About this exercise: Search the listing below for the line containing "Open the green hat sketch thumbnail". From there through the line containing "Instruction: Click the", transcribe every line exactly, both ends included.

Record set:
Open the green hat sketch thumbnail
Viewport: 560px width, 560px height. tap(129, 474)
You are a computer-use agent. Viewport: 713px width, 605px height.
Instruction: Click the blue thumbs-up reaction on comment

* * *

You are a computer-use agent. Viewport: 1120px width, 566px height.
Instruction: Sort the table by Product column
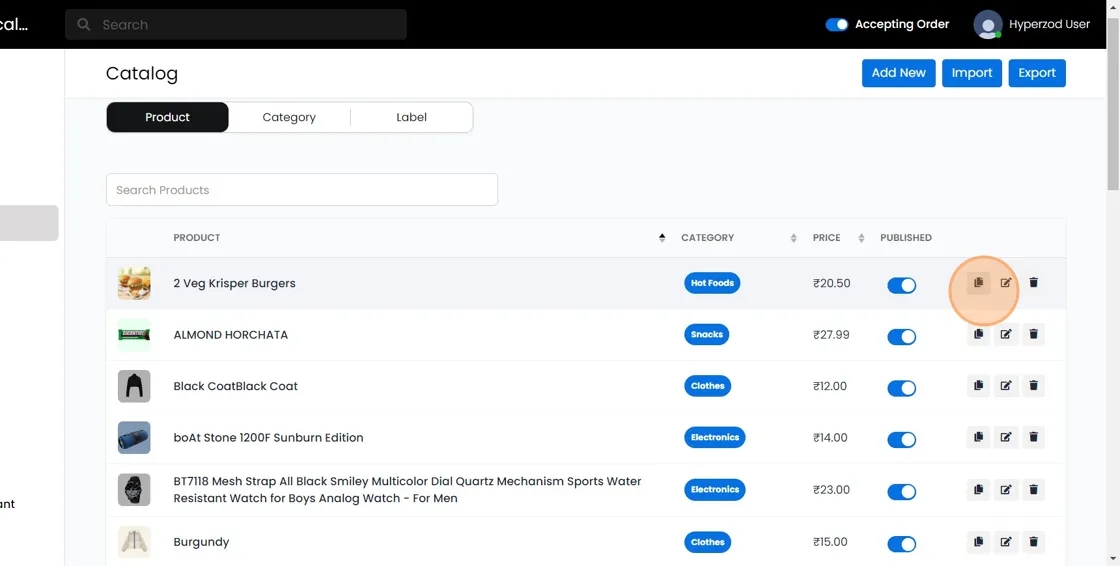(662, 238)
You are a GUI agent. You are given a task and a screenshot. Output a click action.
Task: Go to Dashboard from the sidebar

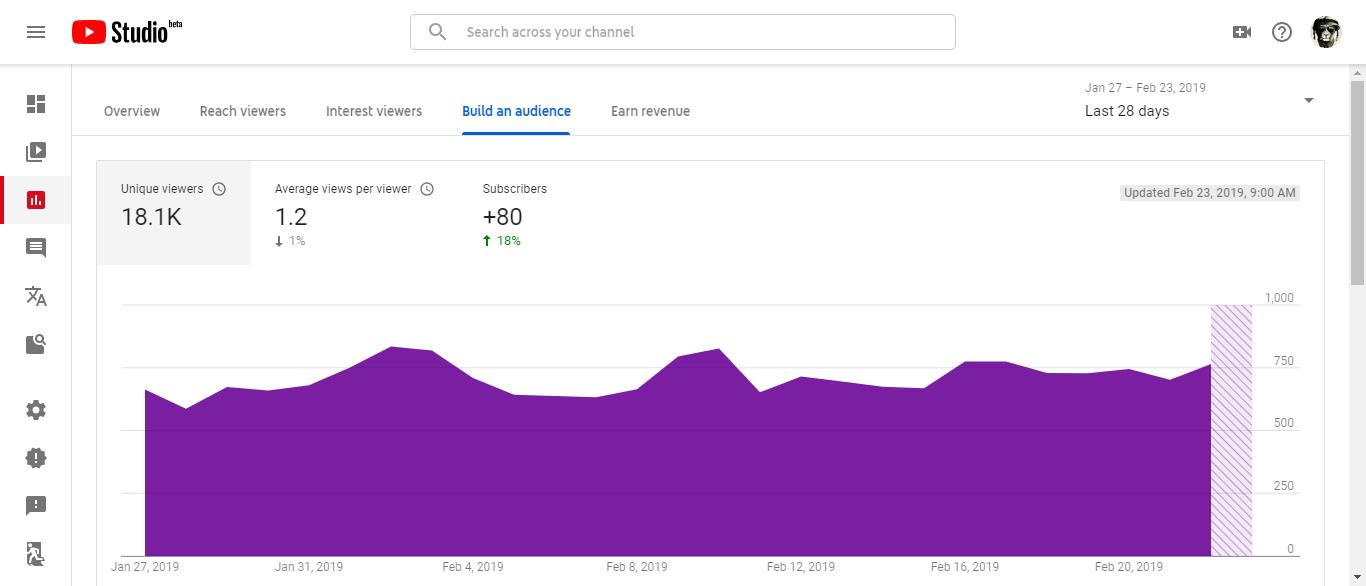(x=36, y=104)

Result for this exercise:
Open the green hat sketch thumbnail
Viewport: 560px width, 560px height. tap(129, 474)
You are a computer-use agent. Viewport: 713px width, 605px height.
Instruction: Click the blue thumbs-up reaction on comment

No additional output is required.